What you will do >> Reading the listing below, count the lines that contain the word "computer" and give that count alone.

Extracted data >>

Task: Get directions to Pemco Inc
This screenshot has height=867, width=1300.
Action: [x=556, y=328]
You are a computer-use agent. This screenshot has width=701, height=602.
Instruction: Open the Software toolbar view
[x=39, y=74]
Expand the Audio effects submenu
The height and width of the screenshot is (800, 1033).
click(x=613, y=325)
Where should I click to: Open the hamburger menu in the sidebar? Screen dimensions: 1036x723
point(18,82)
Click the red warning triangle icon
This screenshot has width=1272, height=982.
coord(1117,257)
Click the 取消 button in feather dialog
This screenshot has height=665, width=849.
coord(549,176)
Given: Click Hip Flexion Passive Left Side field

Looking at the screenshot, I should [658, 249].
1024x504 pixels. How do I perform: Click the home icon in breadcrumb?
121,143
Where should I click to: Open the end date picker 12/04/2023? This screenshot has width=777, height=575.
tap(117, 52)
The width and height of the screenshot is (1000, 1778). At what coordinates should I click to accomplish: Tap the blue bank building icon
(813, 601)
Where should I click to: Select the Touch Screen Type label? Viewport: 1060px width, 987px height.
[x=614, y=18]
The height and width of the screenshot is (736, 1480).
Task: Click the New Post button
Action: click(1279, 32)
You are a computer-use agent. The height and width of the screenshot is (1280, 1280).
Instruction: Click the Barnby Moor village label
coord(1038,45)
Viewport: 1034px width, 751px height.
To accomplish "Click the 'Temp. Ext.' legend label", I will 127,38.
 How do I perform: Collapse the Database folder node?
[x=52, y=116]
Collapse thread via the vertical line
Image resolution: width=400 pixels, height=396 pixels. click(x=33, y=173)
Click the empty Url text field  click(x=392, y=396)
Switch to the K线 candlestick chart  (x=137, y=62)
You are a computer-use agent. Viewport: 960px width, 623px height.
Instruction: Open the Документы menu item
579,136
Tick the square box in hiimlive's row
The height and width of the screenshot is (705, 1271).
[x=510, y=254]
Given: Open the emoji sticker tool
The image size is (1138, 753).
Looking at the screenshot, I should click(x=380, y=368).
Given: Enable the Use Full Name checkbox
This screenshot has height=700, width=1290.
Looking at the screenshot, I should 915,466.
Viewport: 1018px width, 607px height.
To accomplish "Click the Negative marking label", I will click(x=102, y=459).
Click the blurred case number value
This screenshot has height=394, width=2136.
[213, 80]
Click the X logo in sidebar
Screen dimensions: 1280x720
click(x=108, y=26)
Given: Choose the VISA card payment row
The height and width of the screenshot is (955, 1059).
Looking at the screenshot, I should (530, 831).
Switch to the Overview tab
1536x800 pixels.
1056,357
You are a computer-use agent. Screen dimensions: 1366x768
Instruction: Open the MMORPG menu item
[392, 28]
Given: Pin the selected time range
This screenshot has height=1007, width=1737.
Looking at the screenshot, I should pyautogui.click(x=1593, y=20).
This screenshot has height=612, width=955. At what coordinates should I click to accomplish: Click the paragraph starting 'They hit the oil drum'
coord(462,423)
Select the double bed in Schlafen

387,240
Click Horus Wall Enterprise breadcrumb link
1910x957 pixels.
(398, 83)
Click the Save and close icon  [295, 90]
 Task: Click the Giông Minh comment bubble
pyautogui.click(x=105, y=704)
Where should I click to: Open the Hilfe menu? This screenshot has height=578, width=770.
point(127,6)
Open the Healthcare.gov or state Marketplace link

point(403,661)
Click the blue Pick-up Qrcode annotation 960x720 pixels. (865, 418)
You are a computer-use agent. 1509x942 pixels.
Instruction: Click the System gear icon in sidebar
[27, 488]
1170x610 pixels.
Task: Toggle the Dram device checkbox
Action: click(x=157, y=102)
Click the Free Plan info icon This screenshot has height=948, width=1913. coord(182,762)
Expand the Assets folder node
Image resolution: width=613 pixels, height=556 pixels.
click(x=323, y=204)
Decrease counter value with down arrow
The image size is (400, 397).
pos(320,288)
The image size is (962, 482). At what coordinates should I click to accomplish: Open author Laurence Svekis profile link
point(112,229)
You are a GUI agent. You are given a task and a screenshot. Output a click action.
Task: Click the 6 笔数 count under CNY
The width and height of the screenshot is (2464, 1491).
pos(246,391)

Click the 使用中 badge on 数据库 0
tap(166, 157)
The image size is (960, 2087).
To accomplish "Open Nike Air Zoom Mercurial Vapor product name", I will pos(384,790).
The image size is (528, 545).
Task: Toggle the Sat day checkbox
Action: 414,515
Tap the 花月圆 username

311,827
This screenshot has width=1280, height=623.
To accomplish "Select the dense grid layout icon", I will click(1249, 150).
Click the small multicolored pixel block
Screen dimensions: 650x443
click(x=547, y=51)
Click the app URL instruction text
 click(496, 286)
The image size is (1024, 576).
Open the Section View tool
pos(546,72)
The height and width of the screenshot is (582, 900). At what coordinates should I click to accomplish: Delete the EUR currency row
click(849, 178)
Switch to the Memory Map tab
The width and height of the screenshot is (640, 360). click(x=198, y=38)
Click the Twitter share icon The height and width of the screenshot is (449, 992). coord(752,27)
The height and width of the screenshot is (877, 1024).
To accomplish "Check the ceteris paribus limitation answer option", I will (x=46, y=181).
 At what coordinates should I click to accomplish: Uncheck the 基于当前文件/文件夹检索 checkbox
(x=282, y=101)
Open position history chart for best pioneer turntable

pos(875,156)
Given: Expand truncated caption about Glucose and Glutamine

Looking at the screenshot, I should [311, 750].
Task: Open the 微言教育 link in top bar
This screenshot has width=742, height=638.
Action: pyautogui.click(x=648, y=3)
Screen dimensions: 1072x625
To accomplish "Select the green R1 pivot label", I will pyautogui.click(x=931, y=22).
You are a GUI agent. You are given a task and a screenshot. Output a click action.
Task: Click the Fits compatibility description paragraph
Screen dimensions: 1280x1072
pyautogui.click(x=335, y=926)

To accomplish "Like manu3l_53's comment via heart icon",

Completed task >> 5